**Excerpt:**
= = = = =

At last week’s Keller Williams Mega Camp in Austin, Texas, Co-Founder and Chairman Gary Keller focused heavily on the Shift that is beginning in the real estate market and how sellers, buyers and agents must be preparing for it.

What’s the Shift? It’s the inevitable cyclicality of the real estate sales market. It is the constant tide flowing from a sellers market to a balanced market to a buyers market to a balanced market and back to a sellers market.

In San Francisco and the Bay Area, we have been in a strong sellers market for the past three years. This year in San Francisco, single family home median prices peaked in February at $1,390,000 and have been trending down since then, currently at $1,335,000 in July. In a normal buying season, median price peaks in June or July (as it did in the past three years).

198 single family homes sold in July, down sharply from June’s 245, and also the lowest number of July sales in four years.

In the Condo/Loft market, median price has been bouncing around $1.1M for the past 16 months. This June’s $1,162,500 was the top so far (a fraction above last June’s $1,150,000), but it dropped sharply ($100,000!) in July to $1,062,500. Count on June being the top of the market for this cycle.

Mimicking the falling number of single family home sales, the 220 condo/lofts sold in July was also the lowest number of July sales for the past four years.

= = = = =

**Data lines:**
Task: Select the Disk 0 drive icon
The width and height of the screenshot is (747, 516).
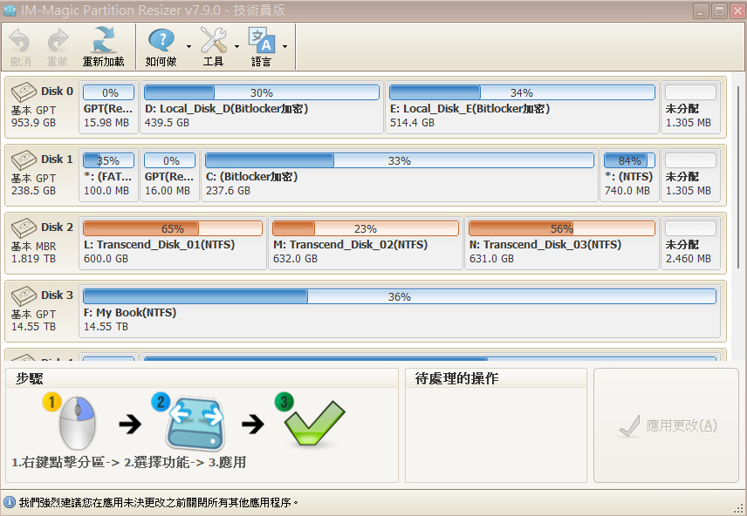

= = = = =

Return everything in the real estate passage from "198 single family" down to "for this cycle.", copied word for word. The material has nothing to do with the real estate passage.

198 single family homes sold in July, down sharply from June’s 245, and also the lowest number of July sales in four years.

In the Condo/Loft market, median price has been bouncing around $1.1M for the past 16 months. This June’s $1,162,500 was the top so far (a fraction above last June’s $1,150,000), but it dropped sharply ($100,000!) in July to $1,062,500. Count on June being the top of the market for this cycle.